Por XENIA GUERRA
El arte se vale en primera instancia de la mirada, la literatura lo sabe. Pero, la mirada también puede albergar sin pudor ni remordimientos: la banalidad, que no es resultado de la técnica porque le pertenece a la propia mirada. El cartelismo de los años 30 en París remite a la Unión Soviética, en el caso español nos lleva a la Guerra Civil, pero en el siglo XXI en la Facultad de Humanidades y Educación de la Universidad de Los Andes, el cartelismo nos lleva a una preocupación por los baños o en su lectura más directa: por la mierda.
Hannah Arendt refiere que el mal no es algo que le pertenece a una persona extraordinaria o excepcional, que el mal germina con mayor vitalidad en las personas corrientes, esas que, podemos decir, tienen incrustada la banalidad en la mirada. Para creer que un Seminario como este, donde se discuten fundamentos teóricos del lenguaje y del arte y, por ende, del sentido que construye el sujeto en su relación con el mundo, tenga que cerrarse para que los baños de la Facultad se limpien no hay que ser banal, hay que estar banal, como si se tratara de un estado de estupidez transitoria, de un enamoramiento con la mediocridad, de algo que posiblemente tenga cura.
La mirada banal no está atravesada por el pensamiento, no le interesa porque su objetivo es la complicidad. Como la mirada de Chávez, esos ojitos traicioneros enmarcados en los carteles que empapelaron el país para mirar y ser cómplices de la criminalidad y el hambre que nos ha llevado a los que todavía estamos en Venezuela a sobrevivir como solo pueden hacerlo quienes conviven con la doble figura de víctima y sobreviviente: en comunidad.
Todo evento del pensamiento, como los que organiza el Departamento de Literatura Hispanoamericana y Venezolana es para y en función de establecer comunidad. En el seminario sobre “El narrador”, nos reunimos para pensar con Benjamin las singularidades de nuestras propias ideas, esas que el chavismo ha intentado uniformar desde la indolencia, la sensiblería y la complicidad.
La mirada cómplice no construye un relato, su enamoramiento con la mediocridad, solo ve una imagen aislada, desconectada, que no respira. Una imagen incapaz de construir el relato del testimonio que la misma imagen exige.
Es decir, la imagen de la mirada cómplice es una poceta sucia que solo sirve como objeto de información inmediata porque en esa mirada la complicidad le impide narrar el testimonio de una universidad que sobrevive sin recursos para no ser capturada, rendida en su pasividad; la universidad responde con su dignidad vital.
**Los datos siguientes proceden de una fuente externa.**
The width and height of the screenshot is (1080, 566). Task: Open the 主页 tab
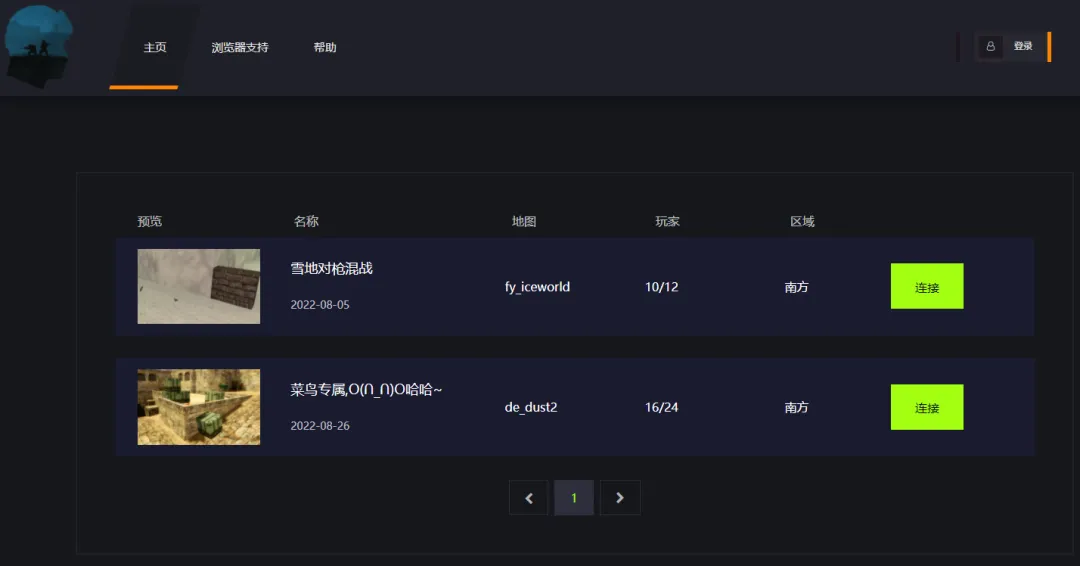pyautogui.click(x=154, y=47)
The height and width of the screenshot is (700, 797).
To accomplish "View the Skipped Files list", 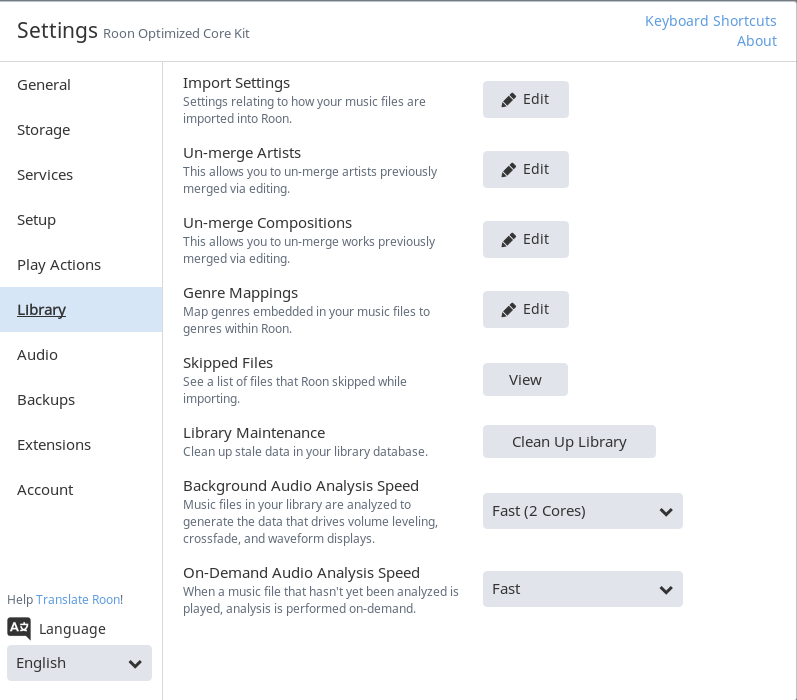I will click(x=525, y=380).
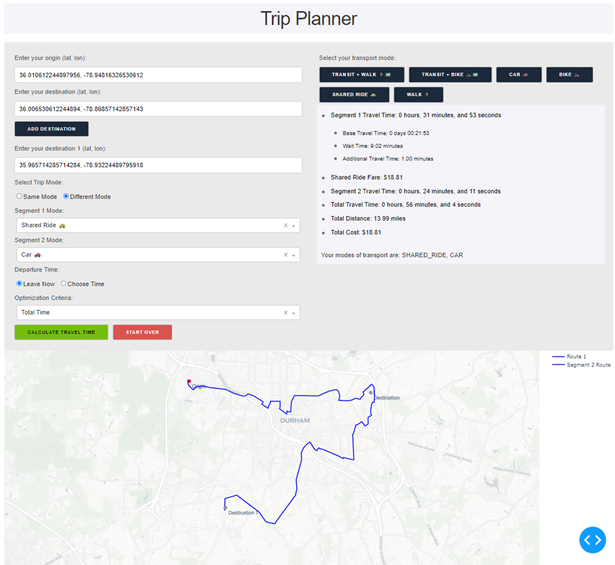This screenshot has height=565, width=615.
Task: Enable the Choose Time departure option
Action: [64, 284]
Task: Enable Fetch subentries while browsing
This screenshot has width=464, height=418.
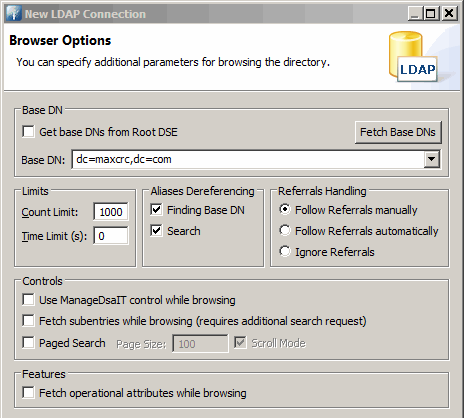Action: pos(28,320)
La mirada cómplice no piensa el origen de las carencias porque esa no es su meta, su meta es la complicidad con un gobierno que siempre ha atacado el pensamiento, las ideas, lo diferente para convertirlas en la mierda de un baño que alcanzan a ver los ojitos de un cartel.
Walter Benjamin fue criticado por los académicos, quienes le negaron su habilitación como profesor universitario; fue desplazado por la ortodoxia comunista por el uso singular y no radical del pensamiento de Marx; se suicidó tratando de escapar de la persecución nazi por su condición judía, de la que también fue crítico. Y, a los casi 79 años de su muerte, en esta facultad de humanidades un cartelismo escolar, risible y sin concepto, juega a continuar la persecución del pensamiento que resiste con ideas la suciedad de una pobreza que quiere desplazarse de los baños a la cabeza.
Sin embargo, hay algo de lo que no es capaz la mirada cómplice, de comprender la teorización aquí expuesta sobre su existencia, una existencia entre nosotros camuflada, disfrazada porque le urge ser anónima, pero su identidad se hace evidente en el hábito de sus prácticas.